- [DATA RECORDS]
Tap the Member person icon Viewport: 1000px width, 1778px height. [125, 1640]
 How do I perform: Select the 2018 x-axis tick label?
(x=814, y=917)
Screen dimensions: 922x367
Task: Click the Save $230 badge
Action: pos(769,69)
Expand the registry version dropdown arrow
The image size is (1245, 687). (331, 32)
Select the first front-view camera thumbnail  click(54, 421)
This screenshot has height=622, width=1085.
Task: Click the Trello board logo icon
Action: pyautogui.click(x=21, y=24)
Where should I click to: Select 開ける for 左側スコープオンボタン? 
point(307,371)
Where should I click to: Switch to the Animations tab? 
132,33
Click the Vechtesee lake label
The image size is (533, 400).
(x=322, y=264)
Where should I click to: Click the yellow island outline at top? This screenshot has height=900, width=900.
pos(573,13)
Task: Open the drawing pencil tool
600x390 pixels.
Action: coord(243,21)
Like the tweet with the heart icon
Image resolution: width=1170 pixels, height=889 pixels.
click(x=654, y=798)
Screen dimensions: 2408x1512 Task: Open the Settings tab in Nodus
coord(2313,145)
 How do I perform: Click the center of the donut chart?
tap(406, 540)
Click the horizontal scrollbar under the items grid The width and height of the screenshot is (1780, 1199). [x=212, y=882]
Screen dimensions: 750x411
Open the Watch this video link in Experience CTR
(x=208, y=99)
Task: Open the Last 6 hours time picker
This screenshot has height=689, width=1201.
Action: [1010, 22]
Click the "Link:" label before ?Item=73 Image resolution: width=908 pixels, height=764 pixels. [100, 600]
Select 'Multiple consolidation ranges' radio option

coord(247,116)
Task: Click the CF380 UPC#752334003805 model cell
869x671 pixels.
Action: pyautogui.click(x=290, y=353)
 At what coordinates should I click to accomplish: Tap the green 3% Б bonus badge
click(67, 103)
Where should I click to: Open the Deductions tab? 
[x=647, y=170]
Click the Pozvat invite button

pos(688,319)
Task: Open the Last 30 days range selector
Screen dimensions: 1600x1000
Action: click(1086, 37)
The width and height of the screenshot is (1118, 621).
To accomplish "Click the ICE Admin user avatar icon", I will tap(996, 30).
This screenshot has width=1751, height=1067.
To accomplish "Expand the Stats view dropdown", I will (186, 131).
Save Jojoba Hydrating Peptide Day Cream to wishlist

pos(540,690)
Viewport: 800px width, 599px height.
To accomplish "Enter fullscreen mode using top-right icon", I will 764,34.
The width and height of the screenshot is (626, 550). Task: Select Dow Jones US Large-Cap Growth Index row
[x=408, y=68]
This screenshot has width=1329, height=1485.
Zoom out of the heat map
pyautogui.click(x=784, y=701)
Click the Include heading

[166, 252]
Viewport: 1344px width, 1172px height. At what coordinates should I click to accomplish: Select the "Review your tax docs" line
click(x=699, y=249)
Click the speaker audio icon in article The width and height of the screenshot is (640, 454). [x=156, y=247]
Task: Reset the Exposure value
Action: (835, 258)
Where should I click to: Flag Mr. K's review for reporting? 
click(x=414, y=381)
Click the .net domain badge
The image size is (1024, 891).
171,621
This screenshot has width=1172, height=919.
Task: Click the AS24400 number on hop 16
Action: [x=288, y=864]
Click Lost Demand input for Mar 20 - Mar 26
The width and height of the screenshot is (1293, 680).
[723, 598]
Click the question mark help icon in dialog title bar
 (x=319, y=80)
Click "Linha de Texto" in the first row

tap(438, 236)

- [EXERCISE BRIEF] Print exactly, and only, the lines from the line containing "Click the Include heading" through the final line of the records, both included.

- [EXERCISE RESULT]
Click the Include heading

[166, 252]
Viewport: 1344px width, 1172px height. At what coordinates should I click to accomplish: Select the "Review your tax docs" line
click(x=699, y=249)
Click the speaker audio icon in article The width and height of the screenshot is (640, 454). [x=156, y=247]
Task: Reset the Exposure value
Action: (835, 258)
Where should I click to: Flag Mr. K's review for reporting? 
click(x=414, y=381)
Click the .net domain badge
The image size is (1024, 891).
171,621
This screenshot has width=1172, height=919.
Task: Click the AS24400 number on hop 16
Action: [x=288, y=864]
Click Lost Demand input for Mar 20 - Mar 26
The width and height of the screenshot is (1293, 680).
[723, 598]
Click the question mark help icon in dialog title bar
 (x=319, y=80)
Click "Linha de Texto" in the first row

tap(438, 236)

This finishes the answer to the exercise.